▸ Required task
How many lines in the items below contain the string "perform"? Reply with the number alone.

(begin)

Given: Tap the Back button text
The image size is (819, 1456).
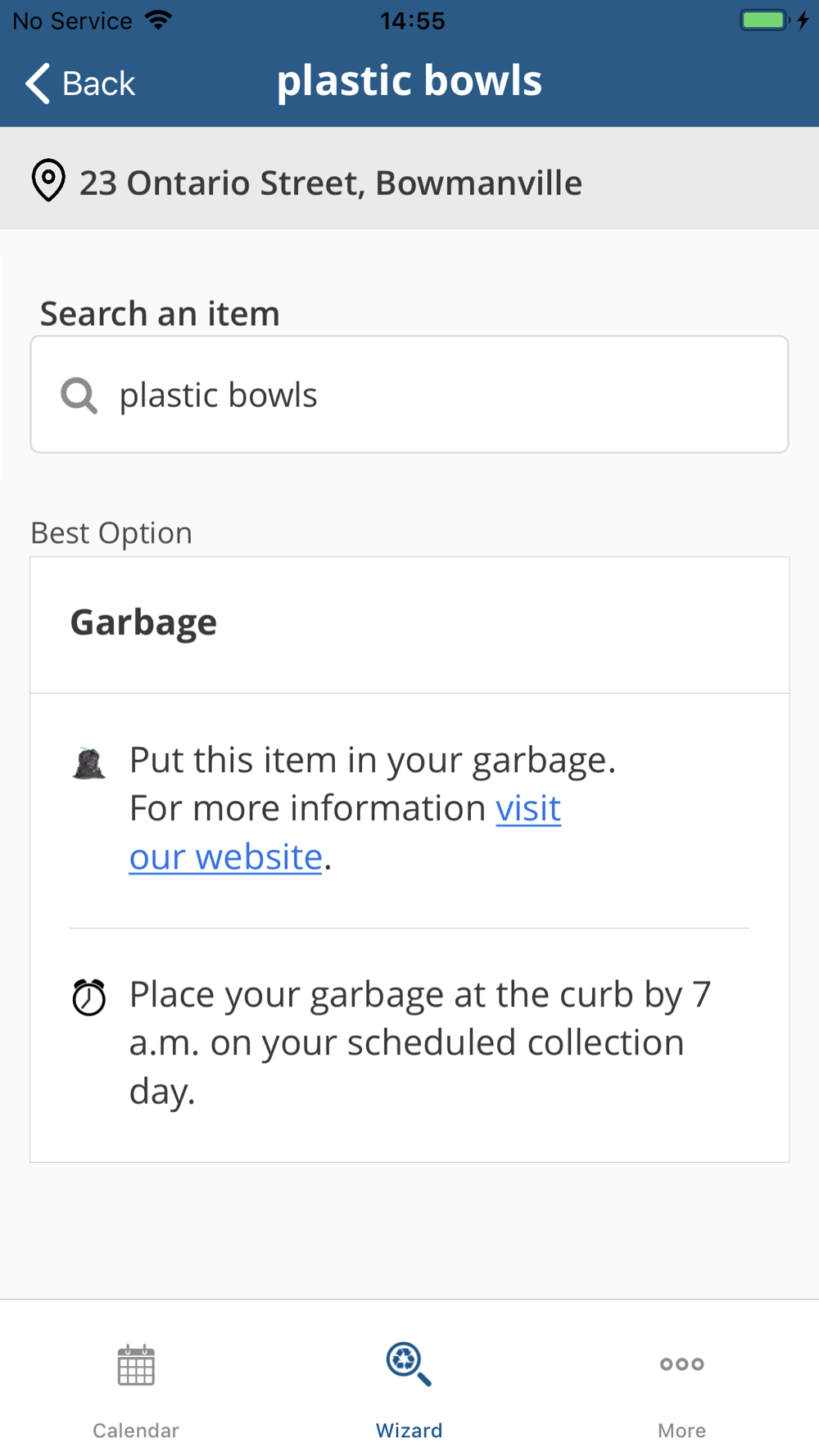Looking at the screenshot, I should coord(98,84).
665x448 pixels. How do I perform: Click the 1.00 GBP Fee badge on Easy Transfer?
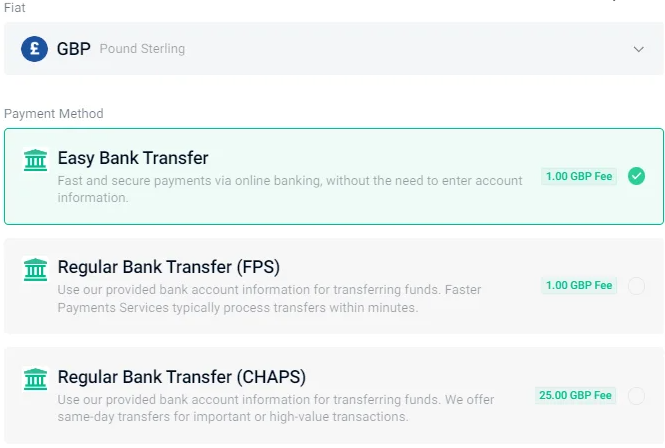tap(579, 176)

(end)
(begin)

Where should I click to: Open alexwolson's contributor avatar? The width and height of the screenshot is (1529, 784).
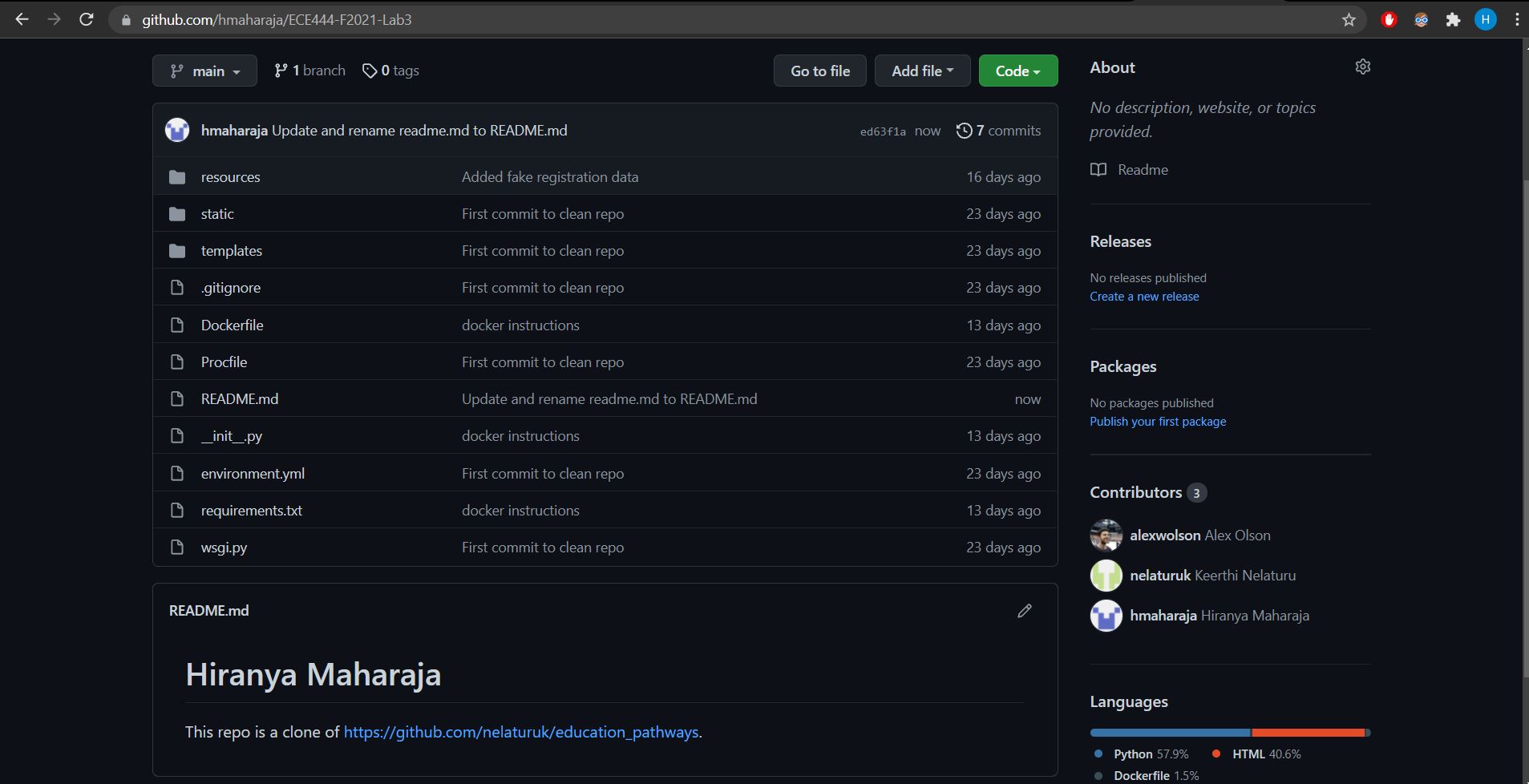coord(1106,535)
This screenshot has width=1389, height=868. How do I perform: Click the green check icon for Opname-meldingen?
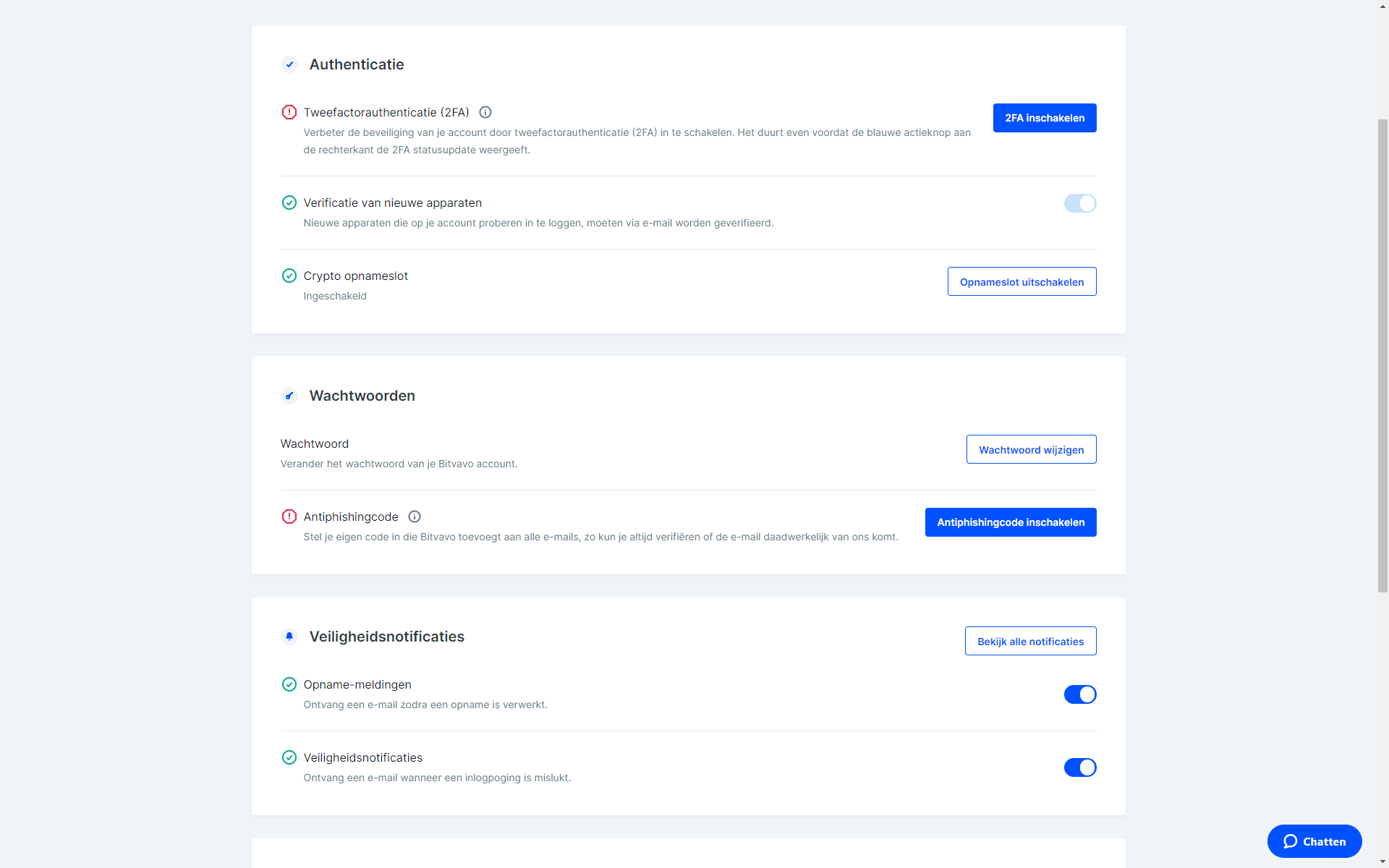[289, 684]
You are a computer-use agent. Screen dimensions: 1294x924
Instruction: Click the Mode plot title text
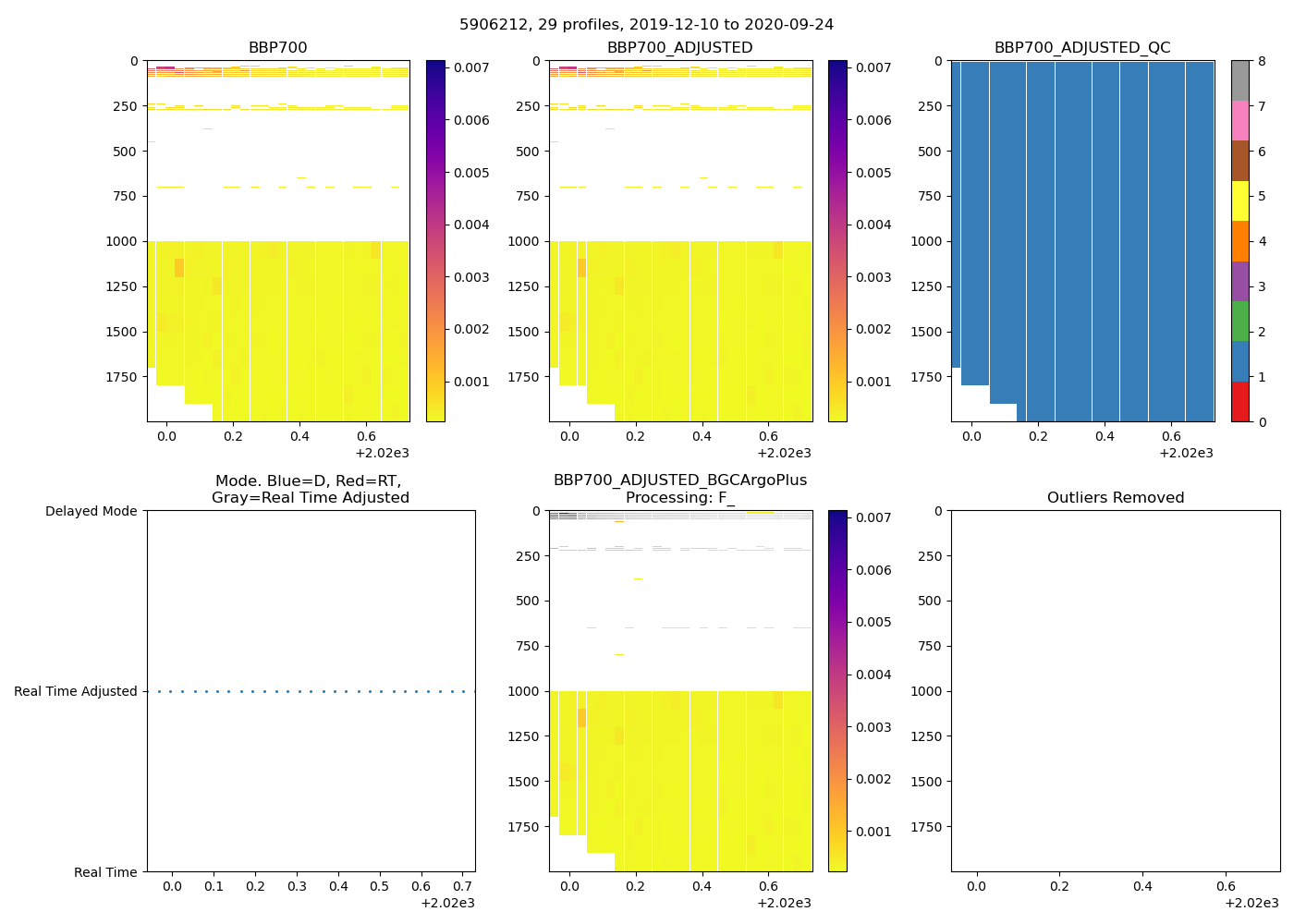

(end)

▸ Task result
2